Fintech

What Are the Biggest Stablecoin Innovations?


In recent years, digital currencies have been all the rave. However, the idea that digital assets are exclusively some form of currency is slowly falling by the wayside as different use cases are emerging and being rapidly adopted. This May, The Fintech Times is looking to showcase some of these new methods and explore how the digital asset ecosystem is evolving.

Cryptocurrencies offer a myriad of benefits for cross-border transactions. The lack of fees to transport money abroad massively sets it apart from traditional money movement platforms. However, crypto’s volatility often means transferring money this way can be risky, as by the time the recipient gets the funds, they may be worth less. This is where a stablecoin can step in.

Stablecoins are digital assets pegged to another asset – often government-issued fiat money. As such, stablecoins have the capability of utilising crypto payment avenues (which are often quick and have less fees) without running the risk of a volatile value.

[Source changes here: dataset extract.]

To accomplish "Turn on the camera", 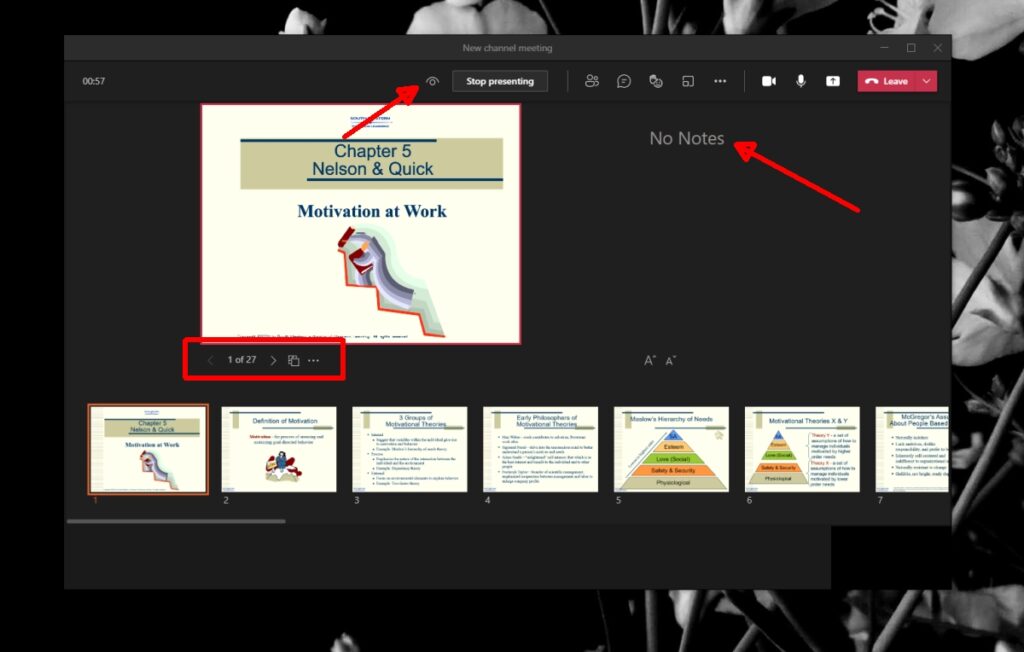I will pyautogui.click(x=768, y=81).
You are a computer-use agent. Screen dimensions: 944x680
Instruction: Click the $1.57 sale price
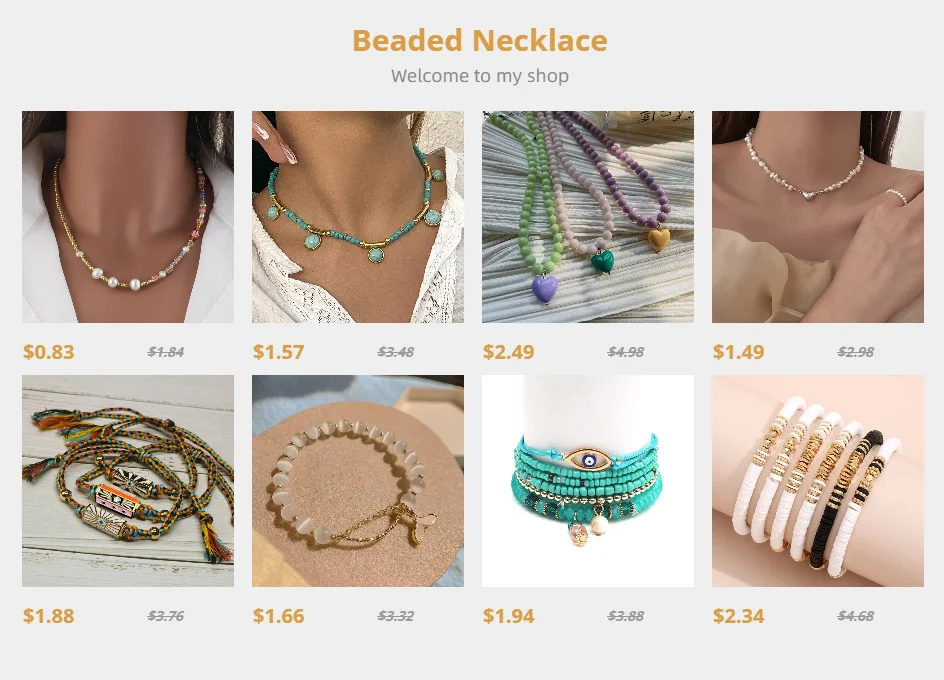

Laurent Descout, CEO of NeoLaurent Descout, CEO of Neo
Laurent Descout, CEO of Neo

Laurent Descout, CEO and co-founder of Neo, the corporate cross-border solutions provider, commented: “Stablecoins are becoming an increasingly viable payment option for goods and services in the real economy. Many see the huge potential that they could bring from bypassing the inefficient and slow processes of traditional payments to the increased security, recordkeeping and transparency.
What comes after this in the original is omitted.